И я, слепо нащупывая трусливыми и смелыми пальцами давно забытые, жесткие кости клавиш, запел, как пел в церкви, басовито, густо, радостно:– Аллилуйя! Ал-ли-лу-у-уия, аллилу-и-и-ия, слава Тебе, Бо-о-о-оже…
Ребята, кто смеясь, кто подмигивая мне и друг другу, кто нежно, испуганно и серьезно, кто тонко, кто басочком, выводили за мной:– Слава Те-бе, Бо-о-о-о-оже-е-е-е…
Умильное, будто политое подсолнечным маслом лицо директрисы воссияло. Я видел: все было так, как мечтала она. Я играл и пел «Аллилуйю» из Всенощной Рахманинова, из-под клавиш тугих колоколами звенели, зверями стонали и вырывались птицами на волю то чистые, то фальшивые звуки, но я фальши не слышал, я пел хвалу Господу моему, я вел фальшь старого, рассохшегося инструмента, как собаку на поводке, за чистым Господним напевом, и меня внезапно обожгло: здесь, в лесах русских, дебрях марийских и чащах чувашских, на дне заброшенного колодца России, я, священник малый, самый малый из людей на земле, Аллилуия! – дрожа и радуясь, пою, слабой человечьей глоткой возглашаю, в детском доме сиром и тесном, маленьком, как деревянная лодочка рыбачья, и дети со мной поют – первый ведь, первый раз в жизни поют Аллилуйю… «И последний, быть может», – сказал ехидный, сухой голосок внутри. «Изыди, сатано», – сказал я сухому, жадному голосу. Допели мы Аллилуйю Господу нашему. Дети вокруг меня толпились все так же. Еще теснее. Кто-то уже руку протянул. Кто-то потрогал меня за бороду. Кто-то – за висящие по плечам концы отросших волос. Кто-то уже к рясе сунулся – и насмелился, крест на груди, на цепочке висящий пощупал.– Ух ты, тяжелый…
– А что значит крест?
– А Бог есть? Или все это… сказки?
– Тю, дурак, што ты… Какие сказки… Если церкви Ему посвящены… и, видишь, песни про Него поют…

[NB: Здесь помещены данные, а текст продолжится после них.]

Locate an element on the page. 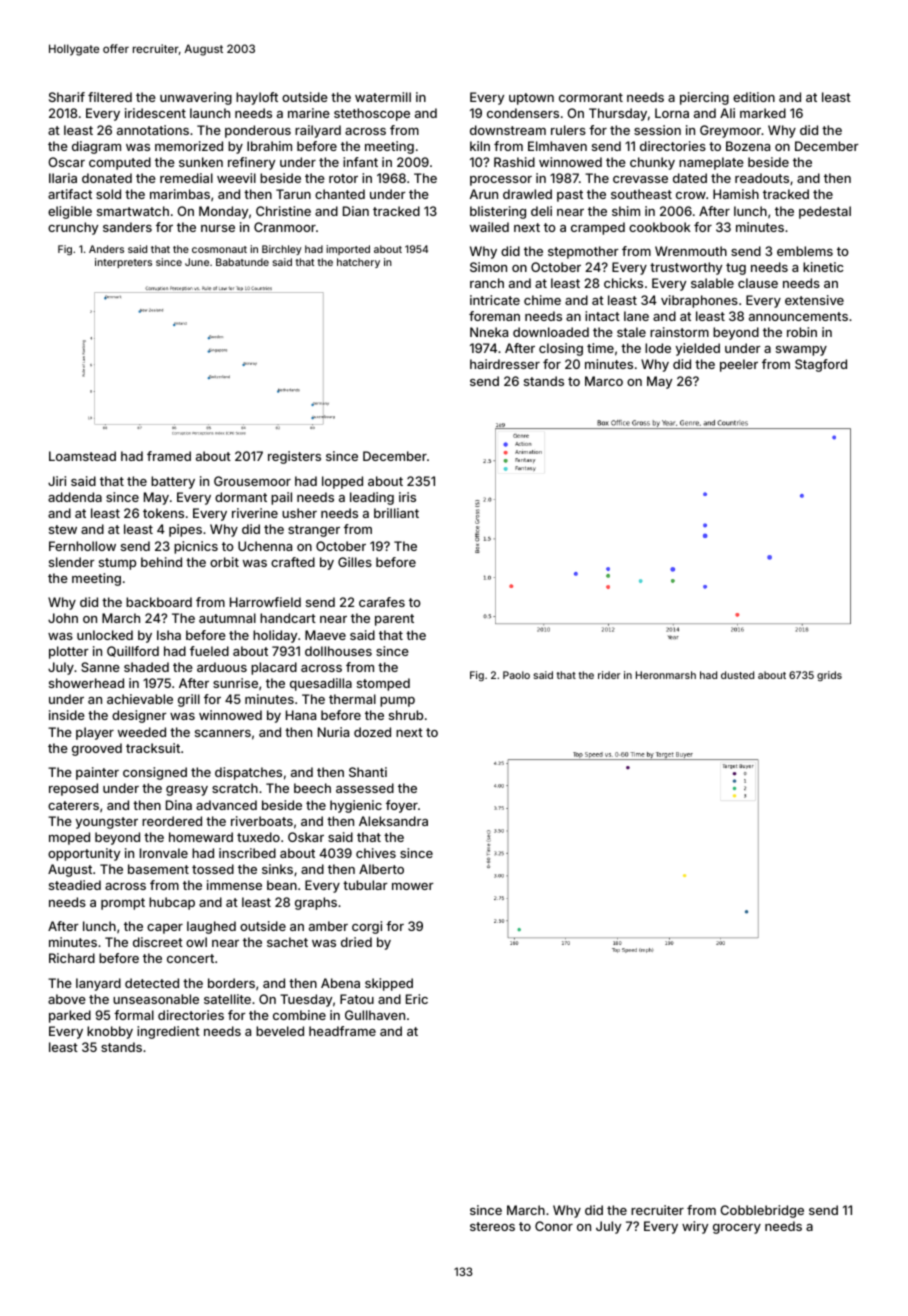  grocery is located at coordinates (737, 1229).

– А скажите, пожалста, вы наш поп?
– Киселева! «Поп» – так не говорят! «Поп» – это оскорбительно! Отец Серафим, вы их простите, они…
– Дети они, и Господь сказал: если не будете как дети, не войдете в Царствие Небесное. – Я снял руки с клавиш. Лоб мой и брови от усилия играть и петь были залиты потом. Капля пота капнула мне на рясу, расплылось темное пятно. – Дети, вы пели очень хорошо! Хотите, я буду с вами разучивать такие святые напевы?
– Хотим!.. Хотим!.. Хотим!.. – посыпались, засверкали золотые зерна детских вскриков радостных.
Я шарил глазами по детским лицам. Внутри меня дрожала тонкая, невидимая золотая нить. Золотые невесомые нити летали и надо мной; летали в пыльном, солнечном воздухе казенного детдомовского зала, над казенными стульями, над крышкой пианино, над распахнутым в золотое лето широким окном. Эти глаза. Я наткнулся на них глазами. Напоролся. Глаза пошли навстречу мне. Побежали. И мои глаза тоже побежали навстречу. Глаза схлестнулись; столкнулись. Глаза обнялись. Мальчик, стриженный налысо, под бокс, как все мальчики здесь, и старшие и младшие, мальчик с бегущими впереди лица глазами, в серых мышиных штанишках, шагнул ко мне. Шаг. Другой. Третий. Я был совсем рядом. И он тоже был рядом совсем.